With the film’s action framed by the young man’s development of his life story into a stage script, this unlikely dream narrative is completed by acquaintance with Isabelle Huppert, no less, who plays herself (pictured above, Huppert with Finnegan Oldfield). What else remains but to put on a show with her that will bring him fame, as well as a chance to revisit, and in some way make peace with, those childhood roots? There’s barely a cliché of the well-trodden “self-realisation through art” formula left untouched, with the gradual childhood absorption of the young Marvin (an absolutely winning performance from Jules Porier, main picture) in the challenges of his chosen artistic path familiar from the likes of Billy Elliot.

Huppert plays beneficent with her customary aplomb

But Fontaine's story seems somehow to predicate the world of her grown-up protagonist; he later changes his name to Martin, adopting the surname of that first supportive teacher, too.

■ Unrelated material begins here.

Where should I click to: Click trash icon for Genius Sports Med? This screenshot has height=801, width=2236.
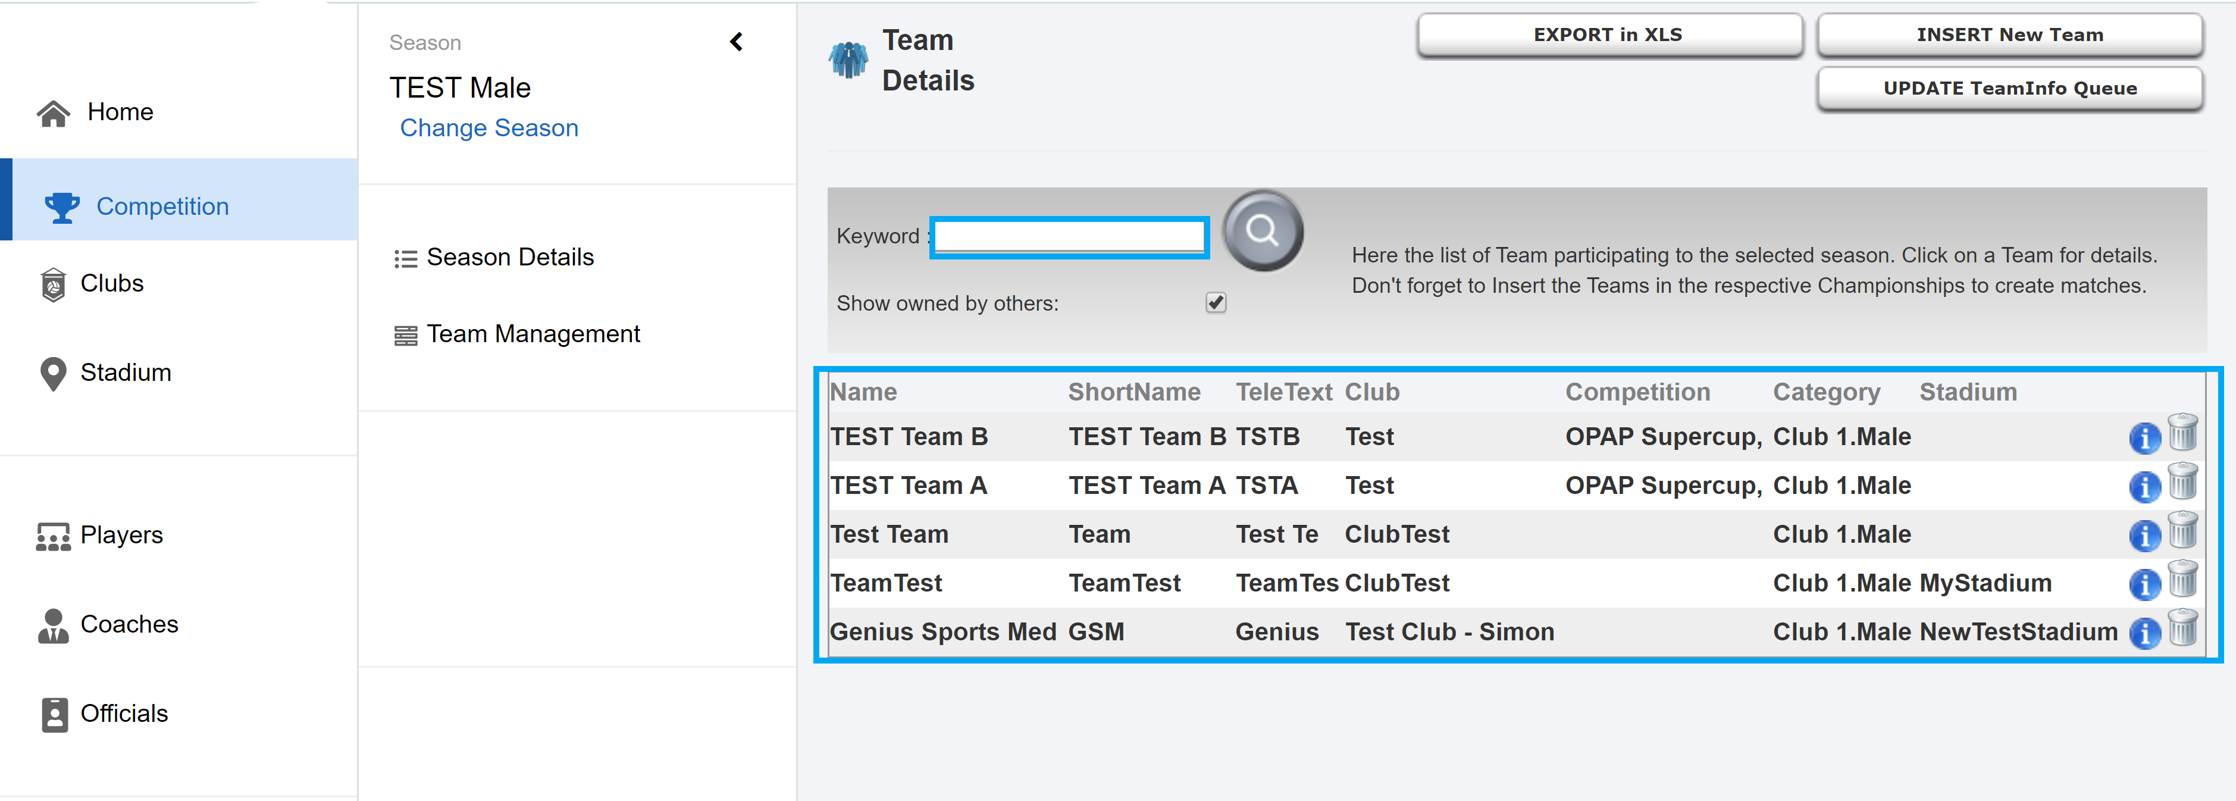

Finnegan Oldfield is undeniably attractive in that role, but aesthetic engagement comes to dominate over emotional involvement as the story progresses. Fontaine talks of needing to find actors who could “fit with each other”, and there is indeed an almost uncanny echo between the shape of their faces, especially evident in a shyness around the mouth, of the two; she cast Oldfield first, but the essential presence here is surely Porier, who brings an absolute, open-eyed freshness – one that can be almost agonising to witness – to the world that he negotiates with such difficulty. Reinventing Marvin hits home when dealing with the pain and awkwardness of its early scenes, far more than the mannered direction, rather overstretched at 115 minutes, which it takes later en route to a rather portentous finale.

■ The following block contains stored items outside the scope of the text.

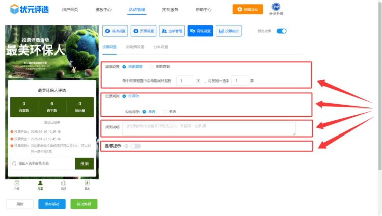Select the 周期票数 radio option

point(152,66)
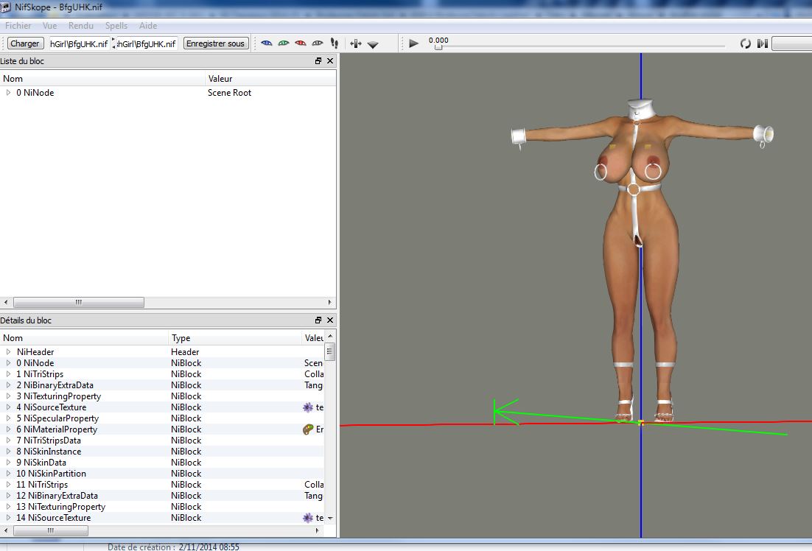Click the red eye view icon
The height and width of the screenshot is (551, 812).
click(301, 43)

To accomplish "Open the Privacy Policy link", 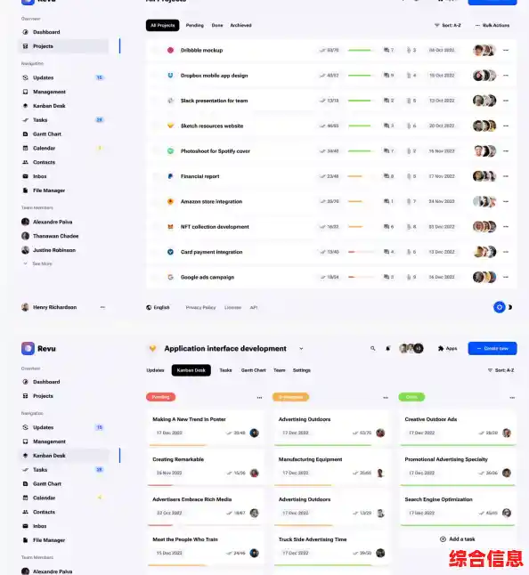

It may be a story about a kind of redemption, but those childhood scenes remain more memorable, albeit in an almost gruesome way, than anything that follows. Gregory Gadebois is tremendous as Marvin’s indolent, overweight father, who oversees his hapless prolo household with alcoholic brusquerie, a characterisation that leaves us to question the film’s suggested resolutions. Vincent Macaigne, attractively sympathetic as the youth's drama teacher Abel, is never more convincing than when he’s disabusing his moping protégé about the lasting interest of his incarnation as “tormented working-class fag”. Huppert plays beneficent with her customary aplomb, even as we wonder whether she would be moving in these circles in the first place.